-- start --

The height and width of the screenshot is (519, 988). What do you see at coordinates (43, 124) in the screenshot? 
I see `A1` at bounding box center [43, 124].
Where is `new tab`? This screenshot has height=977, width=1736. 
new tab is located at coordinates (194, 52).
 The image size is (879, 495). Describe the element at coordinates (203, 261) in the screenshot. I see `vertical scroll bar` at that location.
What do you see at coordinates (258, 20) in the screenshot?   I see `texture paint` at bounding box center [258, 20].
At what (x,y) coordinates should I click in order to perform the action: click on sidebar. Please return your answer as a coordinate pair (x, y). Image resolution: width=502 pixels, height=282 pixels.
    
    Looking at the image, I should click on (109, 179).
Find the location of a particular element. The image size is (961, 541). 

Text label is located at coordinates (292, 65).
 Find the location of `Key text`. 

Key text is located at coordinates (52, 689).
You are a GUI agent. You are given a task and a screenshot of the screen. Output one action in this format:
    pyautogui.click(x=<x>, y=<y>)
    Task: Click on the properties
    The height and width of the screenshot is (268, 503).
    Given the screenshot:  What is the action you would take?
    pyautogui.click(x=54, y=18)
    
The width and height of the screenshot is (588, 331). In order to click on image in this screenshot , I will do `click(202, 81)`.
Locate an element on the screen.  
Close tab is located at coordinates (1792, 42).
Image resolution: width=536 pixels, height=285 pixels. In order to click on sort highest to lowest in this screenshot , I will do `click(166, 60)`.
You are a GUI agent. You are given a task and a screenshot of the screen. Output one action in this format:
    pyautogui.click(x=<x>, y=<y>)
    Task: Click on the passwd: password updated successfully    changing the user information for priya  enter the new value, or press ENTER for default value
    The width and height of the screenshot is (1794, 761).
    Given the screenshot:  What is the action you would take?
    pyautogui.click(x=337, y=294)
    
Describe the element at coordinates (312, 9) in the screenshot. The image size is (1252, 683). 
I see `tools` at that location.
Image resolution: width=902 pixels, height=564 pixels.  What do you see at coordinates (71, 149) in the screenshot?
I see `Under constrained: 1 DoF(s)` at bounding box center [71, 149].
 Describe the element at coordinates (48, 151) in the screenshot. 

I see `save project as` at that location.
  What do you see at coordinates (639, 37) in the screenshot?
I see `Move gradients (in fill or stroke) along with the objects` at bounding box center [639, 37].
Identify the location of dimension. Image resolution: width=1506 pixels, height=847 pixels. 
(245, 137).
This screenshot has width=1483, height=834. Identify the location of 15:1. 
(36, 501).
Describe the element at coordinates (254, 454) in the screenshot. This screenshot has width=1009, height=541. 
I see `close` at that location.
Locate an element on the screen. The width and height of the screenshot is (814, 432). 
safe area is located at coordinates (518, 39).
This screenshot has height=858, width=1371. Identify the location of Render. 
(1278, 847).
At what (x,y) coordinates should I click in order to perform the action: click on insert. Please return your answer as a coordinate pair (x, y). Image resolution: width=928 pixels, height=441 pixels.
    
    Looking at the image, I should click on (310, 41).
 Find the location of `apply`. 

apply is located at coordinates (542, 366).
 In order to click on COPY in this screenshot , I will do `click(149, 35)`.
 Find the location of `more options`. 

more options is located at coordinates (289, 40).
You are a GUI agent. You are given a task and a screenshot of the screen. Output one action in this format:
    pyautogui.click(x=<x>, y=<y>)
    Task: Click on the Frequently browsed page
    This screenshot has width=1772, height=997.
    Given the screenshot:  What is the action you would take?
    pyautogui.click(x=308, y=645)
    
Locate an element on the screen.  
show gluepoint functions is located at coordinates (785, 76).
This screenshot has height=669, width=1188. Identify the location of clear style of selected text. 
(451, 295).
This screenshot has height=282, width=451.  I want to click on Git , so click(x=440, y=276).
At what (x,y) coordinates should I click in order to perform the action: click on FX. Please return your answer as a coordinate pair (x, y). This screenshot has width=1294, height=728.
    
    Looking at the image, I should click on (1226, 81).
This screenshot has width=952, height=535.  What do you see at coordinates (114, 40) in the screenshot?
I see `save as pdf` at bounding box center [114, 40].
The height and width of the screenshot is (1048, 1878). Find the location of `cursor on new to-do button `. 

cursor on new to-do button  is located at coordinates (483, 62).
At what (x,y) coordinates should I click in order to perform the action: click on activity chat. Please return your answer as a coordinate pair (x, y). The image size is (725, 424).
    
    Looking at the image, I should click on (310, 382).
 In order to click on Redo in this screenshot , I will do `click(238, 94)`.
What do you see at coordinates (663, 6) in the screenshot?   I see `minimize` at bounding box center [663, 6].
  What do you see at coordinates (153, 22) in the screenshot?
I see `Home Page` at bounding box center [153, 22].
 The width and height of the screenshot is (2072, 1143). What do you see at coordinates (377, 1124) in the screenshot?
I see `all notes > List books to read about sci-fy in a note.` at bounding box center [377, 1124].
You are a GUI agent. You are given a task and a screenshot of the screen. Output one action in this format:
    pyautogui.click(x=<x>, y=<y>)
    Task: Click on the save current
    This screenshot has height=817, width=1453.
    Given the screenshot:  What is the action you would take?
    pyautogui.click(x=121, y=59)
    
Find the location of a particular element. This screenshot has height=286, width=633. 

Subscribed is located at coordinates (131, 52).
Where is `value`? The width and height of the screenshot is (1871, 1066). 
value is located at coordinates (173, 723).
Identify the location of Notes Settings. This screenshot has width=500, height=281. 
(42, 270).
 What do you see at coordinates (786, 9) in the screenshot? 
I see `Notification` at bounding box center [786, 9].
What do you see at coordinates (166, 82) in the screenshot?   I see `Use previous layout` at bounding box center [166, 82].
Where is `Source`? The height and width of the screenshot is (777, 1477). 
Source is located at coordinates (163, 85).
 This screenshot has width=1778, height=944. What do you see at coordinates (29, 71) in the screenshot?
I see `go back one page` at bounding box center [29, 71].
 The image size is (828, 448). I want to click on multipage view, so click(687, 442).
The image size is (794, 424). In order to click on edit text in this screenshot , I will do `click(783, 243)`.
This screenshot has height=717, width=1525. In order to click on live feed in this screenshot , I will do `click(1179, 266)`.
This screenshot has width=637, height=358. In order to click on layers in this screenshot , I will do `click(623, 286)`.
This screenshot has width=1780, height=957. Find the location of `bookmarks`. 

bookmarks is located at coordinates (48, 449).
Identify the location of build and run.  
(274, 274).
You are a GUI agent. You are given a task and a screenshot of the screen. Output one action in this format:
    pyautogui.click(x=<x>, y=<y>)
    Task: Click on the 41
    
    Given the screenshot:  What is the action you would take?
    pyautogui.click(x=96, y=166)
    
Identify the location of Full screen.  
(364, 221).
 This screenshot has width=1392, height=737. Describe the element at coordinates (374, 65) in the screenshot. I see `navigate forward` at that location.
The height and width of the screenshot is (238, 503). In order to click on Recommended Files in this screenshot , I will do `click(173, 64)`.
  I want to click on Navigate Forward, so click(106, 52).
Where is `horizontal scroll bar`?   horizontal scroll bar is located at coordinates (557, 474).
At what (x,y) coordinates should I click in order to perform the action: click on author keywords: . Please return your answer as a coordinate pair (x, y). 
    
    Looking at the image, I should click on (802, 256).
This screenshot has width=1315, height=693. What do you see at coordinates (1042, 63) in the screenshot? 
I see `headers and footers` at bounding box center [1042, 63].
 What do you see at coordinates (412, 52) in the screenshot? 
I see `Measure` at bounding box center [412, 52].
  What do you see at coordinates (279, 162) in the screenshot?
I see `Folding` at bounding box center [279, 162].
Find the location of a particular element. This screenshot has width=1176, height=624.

-- end --

> **Problem statement**: Return the lines above exactly as they appear, from the line with "is (777, 1477)." up to and including the line with "This screenshot has height=717, width=1525.".

> **Worked solution**:
Where is `Source`? The height and width of the screenshot is (777, 1477). 
Source is located at coordinates (163, 85).
 This screenshot has width=1778, height=944. What do you see at coordinates (29, 71) in the screenshot?
I see `go back one page` at bounding box center [29, 71].
 The image size is (828, 448). I want to click on multipage view, so click(687, 442).
The image size is (794, 424). In order to click on edit text in this screenshot , I will do `click(783, 243)`.
This screenshot has height=717, width=1525. In order to click on live feed in this screenshot , I will do `click(1179, 266)`.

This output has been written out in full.